The number of road signs and plates on five streets in central Moscow has been decreased from 832 to 593 – almost 33 percent. The removal of 239 signs was made possible by an experiment to introduce combined and smaller road signs. Signs measuring 50 x 50 centimetres have been placed on Bolshaya Nikitskaya Street and on Granatny and Bryusov pereuloks. The road signs on Malaya Nikitskaya Street and Skaryatinsky Pereulok are 40 x 40 centimetres. The size of a standard road sign is 70 x 70 centimetres.

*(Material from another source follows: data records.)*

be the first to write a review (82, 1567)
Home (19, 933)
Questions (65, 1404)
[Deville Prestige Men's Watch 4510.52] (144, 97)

"We no longer use information signs such as Disabled and Paid Services, having combined them with other road signs, which is much more convenient for the visual perception of information,” Maxim Liksutov, Deputy Mayor of Moscow, Head of the Department of Transport and Road Infrastructure Development.
The experiment with smaller road signs is being carried out on the instructions of the State Commission for Road Safety, headed by First Deputy Prime Minister Igor Shuvalov. Smaller road signs have been effectively used in many cities around the world. They fit better in the urban space and blend well with the new image of the city centre.
"The reduction in the size and number of road signs will allow the city to cut expenses on purchasing and installation, Mr Liksutov said. The smaller size of the new road signs will not have a negative effect on road safety.